Reward well-behaved bursts with a token bucket

When
Tenants have legitimately bursty traffic (batch jobs, expensive queries) that a flat per-second window would unfairly punish.
AWS
A Redis hash per tenant (tokens, last_refill) refilled lazily in Lua at rate r up to cap b; bill expensive operations (e.g.

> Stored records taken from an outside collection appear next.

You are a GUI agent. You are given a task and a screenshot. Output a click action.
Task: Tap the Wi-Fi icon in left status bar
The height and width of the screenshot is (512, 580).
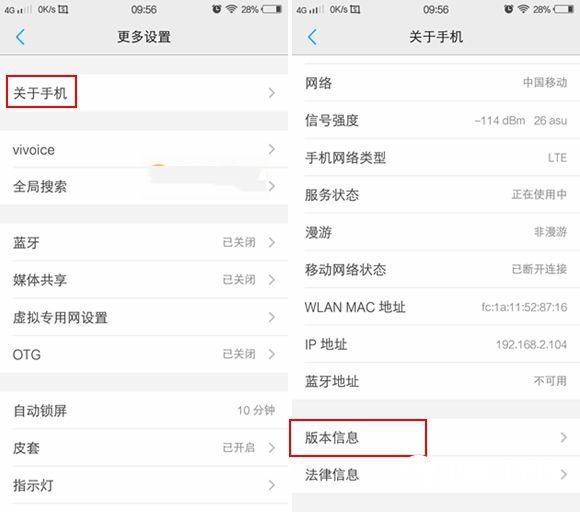pos(231,9)
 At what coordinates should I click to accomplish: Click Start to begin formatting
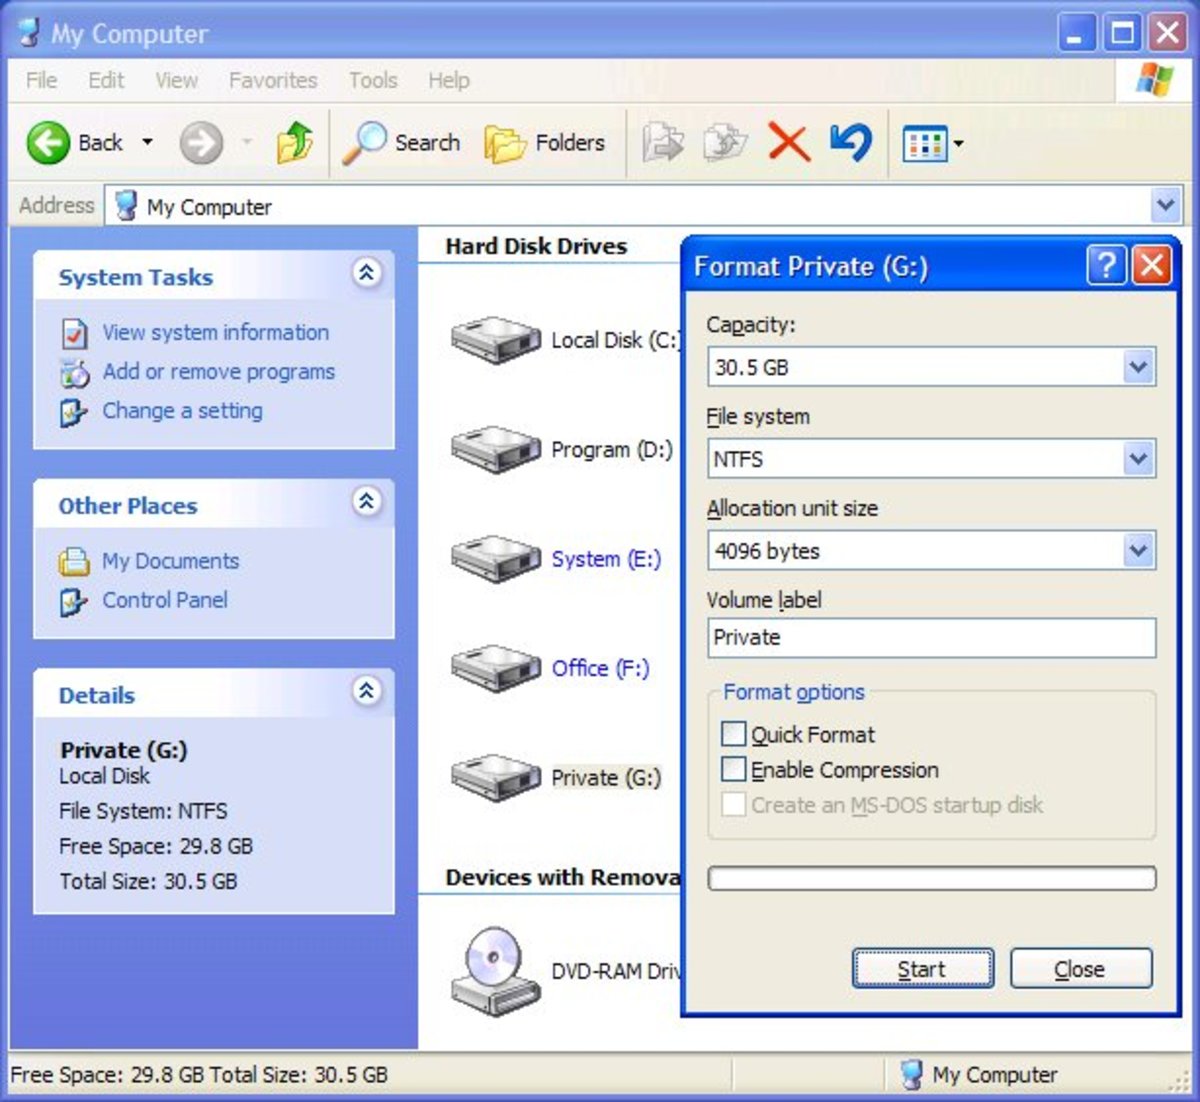pyautogui.click(x=921, y=968)
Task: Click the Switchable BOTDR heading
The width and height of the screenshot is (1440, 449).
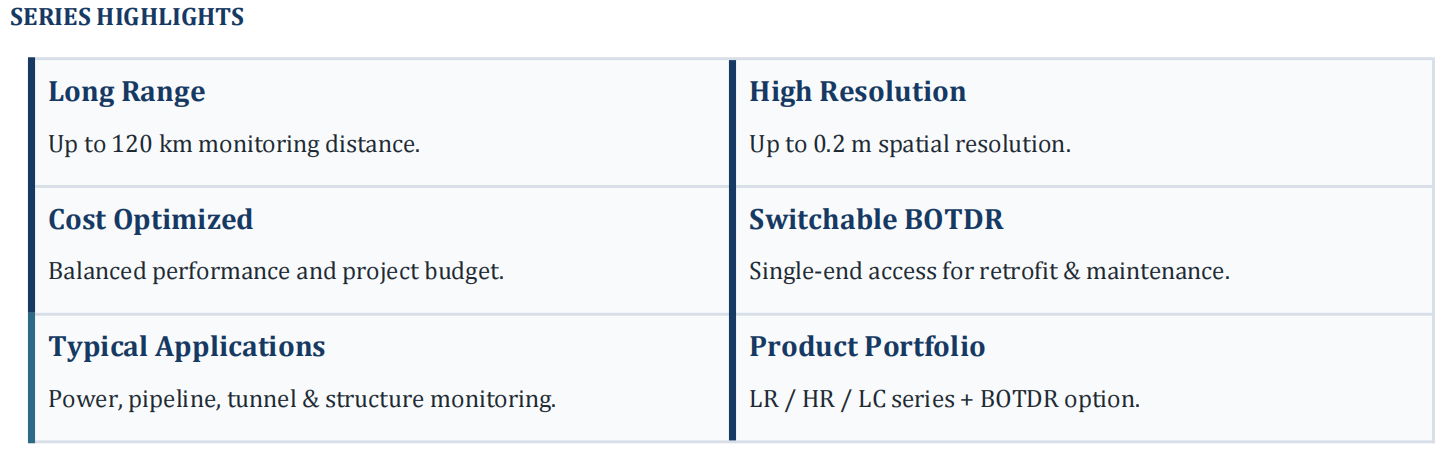Action: point(876,219)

GraphQL query cost) as more tokens.
Trade-off
You allow bursts up to b above the sustained rate, and must use integer/server-clock arithmetic to avoid float drift and clock-skew bugs, versus the perfectly smooth output of a leaky bucket.
coordination

Limit per cell, accept bounded over-counting

When
A globally exact counter would need a cross-region synchronization point whose round-trip exceeds your entire latency budget.
AWS
Run an independent ElastiCache cluster per cell; a single control-plane authority computes per_cell_limit = global_limit / active_cell_count from a DynamoDB cell-registry and republishes on cell join/leave; pin clients to scaleReads:'master' and assert ROLE=primary on startup (never read replicas — stale = silent bypass).
Trade-off
A tenant balanced across C cells can consume up to C-times their global limit only within the recompute window (alarm at 1.5x, page at 3x), in exchange for local sub-millisecond hops and a cell-scoped blast radius.
rate-limiting

Counter-shard the whale tenants within a cell

When
Hash-tagging pins a tenant's keys to one slot for atomicity, but a single very-high-rate tenant then drives all its EVALs to one shard and saturates it while others sit idle.
AWS
For tenants above an ops threshold, split the key into M sub-keys ({rl:t:s0}..{rl:t:sM-1}) on ElastiCache, route each request to a random sub-shard, and sum the approximate sub-counts.
Trade-off
An extra over-count on whale tenants (the same approximation accepted at the cell level, one level down) in exchange for spreading their load off a single hot slot; the common tenant stays exact.
coordination

Fail open with a local backstop and a circuit breaker

When
The shared rate-limit store can fail or slow down, and a limiter bug must never reject legitimate paying traffic — but going fully open invites abuse during the outage.
AWS
On ElastiCache error/timeout, allow and emit a metric; keep WAF/usage-plan throttles as the volumetric floor that survives a Redis outage; size the in-process backstop bucket as tenant_limit / current_healthy_instances (from EDS) with a hard ceiling; trip a circuit breaker on sustained errors and recover half-open with U(0, 0.2*cooldown) jitter and a single probe.
Trade-off
Brief over-allowance during failover and coarser enforcement in degraded mode, bounded by the edge floor so induced-Redis-failure can't become unbounded pass-through, in exchange for never blocking real customers when the limiter is sick.
coordination

Distribute quota config without a single-coordinator freeze

When
Live config (per-tenant limits) is distributed from a store to many stateless deciders; a single Streams->Lambda->push path can stall (iterator lag, poison record, fan-out storm) and freeze all tenants on stale limits.
AWS
DynamoDB Streams triggers a reserved-concurrency Lambda (DLQ + BisectBatchOnFunctionError, IteratorAge alarm) that publishes one event to SNS; each cell consumes via its own SQS queue; deciders snapshot config from DynamoDB on startup and serve last-known-good on staleness; AppConfig gates staged rollout/rollback.
Trade-off
More moving parts than a direct push, in exchange for bounded fan-out (O(M) publishes + O(N) batched consumers), no forward-progress single point, and a deterministic cold-start config.
coordination

Jitter the reset to defuse the retry stampede

When
Throttled clients all read the same reset timestamp and retry on the same millisecond, turning a transient limit into a self-inflicted synchronized DDoS.
AWS
Return 429 with a jittered Retry-After and prefer no-hard-reset algorithms (sliding window / token bucket); have clients use full-jitter exponential backoff: sleep = min(cap, base*2^n) * U(0,1).
Trade-off
Slightly longer worst-case client wait in exchange for spreading retries across a window instead of concentrating them at a clock boundary.